Penn Public Health and Wellbeing is overseeing its first semester of programming for its Substance Use Prevention Education and Recovery initiative, or "S.U.P.E.R." for short.
The goal of S.U.P.E.R. is to reach students that are abstaining from substance use, in recovery, or interested in learning more about harm reduction practices, Public Health and Wellbeing health educator Trainor Macrone said. Penn Wellness has employed a team of specialists that work with students to promote intervention and harm reduction education and practices.
“We don’t necessarily practice abstinence or sobriety,” Macrone said. “We just want students to be safe when they are using substances.”
Macrone said that through S.U.P.E.R., Public Health and Wellbeing hosts substance-free events that are ideal for students who want to engage in social activity without feeling pressure to partake in substance use.
“We’re trying to do those once a month, on Fridays during the 10-to-midnight time period,” Macrone said. She added that the S.U.P.E.R. events provide an organized, substance-free alternative for students on the main going-out night of the week.
At the first S.U.P.E.R. event of the semester, which was held in Houston Hall, students watched the movie “Hocus Pocus” and engaged in a raffle for a free Disney+ membership. At the next event, which will be held on Oct. 28 at the Penn Women’s Center, students can participate in a haunted gingerbread house-making competition, according to Macrone.
Public Health and Wellbeing program coordinator Jaclyn Recktenwald said that Wellness has received “really good feedback” about the first event. She added that although the first two events were “spooky themed,” the theme will change throughout the academic year.
“The alternative events are something that we’re really happy to do again, as we’re in the new phase of gathering in person again,” Recktenwald said.
While S.U.P.E.R. has just begun to hold in-person events this semester, Macrone said S.U.P.E.R.'s mission began under a different name last year within Penn Wellness’s harm reduction programming. Past substance abuse-related education was organized through the Office of Alcohol and Other Drugs — which is now a part of Penn Wellness.
The harm reduction education focus under S.U.P.E.R. has, by contrast, become more student-led. For example, students can partake in a “choose your own adventure” harm reduction workshop called "A S.U.P.E.R. Night Out."
During "A S.U.P.E.R. Night Out," Macrone said students can choose from a variety of ways to take their night out safely. The workshop also facilitates a group discussion about how students can stay safe in the presence of substances and how to take care of themselves and each other.
Over the past summer, Macrone said S.U.P.E.R. has evolved to include education and support for students in recovery who are abstaining from substance usage.
“We created S.U.P.E.R. to include the recovery piece, as well as the prevention and education piece, of substance use. So it got its name this year,” Macrone said, adding that S.U.P.E.R. also got its iconic cactus graphic identifier this year as well.

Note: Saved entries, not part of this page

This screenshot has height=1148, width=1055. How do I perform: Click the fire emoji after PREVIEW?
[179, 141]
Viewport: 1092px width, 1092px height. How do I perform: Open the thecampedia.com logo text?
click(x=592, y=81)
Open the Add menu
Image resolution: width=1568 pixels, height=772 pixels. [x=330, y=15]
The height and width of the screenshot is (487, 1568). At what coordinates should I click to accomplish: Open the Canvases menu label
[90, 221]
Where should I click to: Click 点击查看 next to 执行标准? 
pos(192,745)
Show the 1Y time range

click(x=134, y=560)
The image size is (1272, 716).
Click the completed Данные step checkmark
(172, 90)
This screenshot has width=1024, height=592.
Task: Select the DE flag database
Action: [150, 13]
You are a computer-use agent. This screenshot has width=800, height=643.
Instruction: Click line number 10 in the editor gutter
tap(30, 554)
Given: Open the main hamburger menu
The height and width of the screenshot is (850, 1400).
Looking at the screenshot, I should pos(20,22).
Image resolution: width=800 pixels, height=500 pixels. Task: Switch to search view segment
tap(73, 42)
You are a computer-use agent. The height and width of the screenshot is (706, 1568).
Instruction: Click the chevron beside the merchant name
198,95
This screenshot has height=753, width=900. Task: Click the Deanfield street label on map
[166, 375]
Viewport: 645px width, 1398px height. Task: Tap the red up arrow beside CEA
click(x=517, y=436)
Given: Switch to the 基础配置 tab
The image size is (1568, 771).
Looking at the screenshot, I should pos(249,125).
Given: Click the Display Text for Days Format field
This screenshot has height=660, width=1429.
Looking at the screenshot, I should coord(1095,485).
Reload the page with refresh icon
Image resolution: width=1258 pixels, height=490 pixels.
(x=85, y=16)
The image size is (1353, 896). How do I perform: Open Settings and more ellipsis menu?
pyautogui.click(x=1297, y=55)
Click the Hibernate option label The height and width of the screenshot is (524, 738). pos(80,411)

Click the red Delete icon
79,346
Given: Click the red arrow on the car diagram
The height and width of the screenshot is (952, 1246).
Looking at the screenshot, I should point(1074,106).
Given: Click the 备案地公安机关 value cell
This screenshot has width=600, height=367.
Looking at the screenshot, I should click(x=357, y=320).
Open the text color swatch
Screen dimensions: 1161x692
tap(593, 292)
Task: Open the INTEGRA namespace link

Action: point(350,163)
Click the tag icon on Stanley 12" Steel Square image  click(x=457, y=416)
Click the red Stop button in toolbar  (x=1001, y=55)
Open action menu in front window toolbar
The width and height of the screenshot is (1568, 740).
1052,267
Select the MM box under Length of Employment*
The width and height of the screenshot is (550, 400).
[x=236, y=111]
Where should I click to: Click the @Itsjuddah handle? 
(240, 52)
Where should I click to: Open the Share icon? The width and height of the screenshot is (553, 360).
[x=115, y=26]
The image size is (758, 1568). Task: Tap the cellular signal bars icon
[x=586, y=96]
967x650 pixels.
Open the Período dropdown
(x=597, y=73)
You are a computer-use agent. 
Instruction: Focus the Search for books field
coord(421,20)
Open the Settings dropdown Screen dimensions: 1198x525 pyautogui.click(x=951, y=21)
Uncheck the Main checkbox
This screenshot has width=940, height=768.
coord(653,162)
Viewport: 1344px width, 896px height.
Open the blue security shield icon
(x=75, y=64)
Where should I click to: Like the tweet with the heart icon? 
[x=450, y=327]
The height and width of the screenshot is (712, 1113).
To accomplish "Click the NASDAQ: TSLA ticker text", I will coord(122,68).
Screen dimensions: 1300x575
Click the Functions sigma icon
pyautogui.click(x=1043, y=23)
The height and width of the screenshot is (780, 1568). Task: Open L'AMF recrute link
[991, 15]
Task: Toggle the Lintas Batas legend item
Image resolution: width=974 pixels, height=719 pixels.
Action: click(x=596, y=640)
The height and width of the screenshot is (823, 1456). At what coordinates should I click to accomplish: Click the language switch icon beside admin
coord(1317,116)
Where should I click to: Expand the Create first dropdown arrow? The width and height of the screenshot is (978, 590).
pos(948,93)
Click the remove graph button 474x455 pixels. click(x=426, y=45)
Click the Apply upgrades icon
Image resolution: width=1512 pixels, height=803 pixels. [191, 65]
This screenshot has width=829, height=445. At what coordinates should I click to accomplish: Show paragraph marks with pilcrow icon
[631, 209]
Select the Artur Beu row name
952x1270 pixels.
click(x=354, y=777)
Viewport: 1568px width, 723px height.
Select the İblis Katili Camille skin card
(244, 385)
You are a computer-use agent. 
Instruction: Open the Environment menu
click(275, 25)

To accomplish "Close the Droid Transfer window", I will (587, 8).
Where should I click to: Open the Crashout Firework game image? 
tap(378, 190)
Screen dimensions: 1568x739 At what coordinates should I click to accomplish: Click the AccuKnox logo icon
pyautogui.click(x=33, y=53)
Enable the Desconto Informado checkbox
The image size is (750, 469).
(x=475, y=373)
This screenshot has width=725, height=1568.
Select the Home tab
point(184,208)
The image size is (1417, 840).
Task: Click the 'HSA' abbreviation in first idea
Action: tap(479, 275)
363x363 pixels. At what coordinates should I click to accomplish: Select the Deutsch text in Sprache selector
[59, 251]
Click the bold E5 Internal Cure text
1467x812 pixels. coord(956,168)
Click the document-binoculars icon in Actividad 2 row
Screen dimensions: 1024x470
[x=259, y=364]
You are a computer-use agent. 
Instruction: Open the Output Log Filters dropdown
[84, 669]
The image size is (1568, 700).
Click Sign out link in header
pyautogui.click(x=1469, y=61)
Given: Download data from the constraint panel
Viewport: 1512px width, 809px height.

All S.U.P.E.R. programming will include the cactus graphic as an identifier for students to recognize that an event is substance-free and added that she is working with other offices to implement the cactus graphic in their event advertising.
“Life can be a bit bumpy and hard sometimes, but beautiful things can still grow out of it, which is why [the graphic] is a potted cactus with a flower,” Macrone said.
Recktenwald said that student privacy is critical to the mission and success of S.U.P.E.R. and “meeting students where they’re at.”
“If there are negative consequences from substance use, wherever students are at in their harm reduction or abstinence journey, we want to support them, and a huge part of that is allowing them the privacy and the space they need to have that discovery on their own,” Recktenwald said. The S.U.P.E.R. team works closely with Student Intervention Services and Special Services within the Division of Public Safety, she added.
“It really matters to us that students feel safe coming to us and that those types of interactions are private,” Recktenwald said. Although Public Health and Wellbeing does not have the clinical level of confidentiality, the substance use specialists at S.U.P.E.R. work closely with clinicians at Student Health and Counseling who do have an added level of confidentiality.
S.U.P.E.R. has also partnered with Penn’s student-run Medical Emergency Response Team to offer training to students on how to administer Naloxone to someone who is experiencing an opioid overdose and how to use fentanyl test strips to see if a substance contains fentanyl.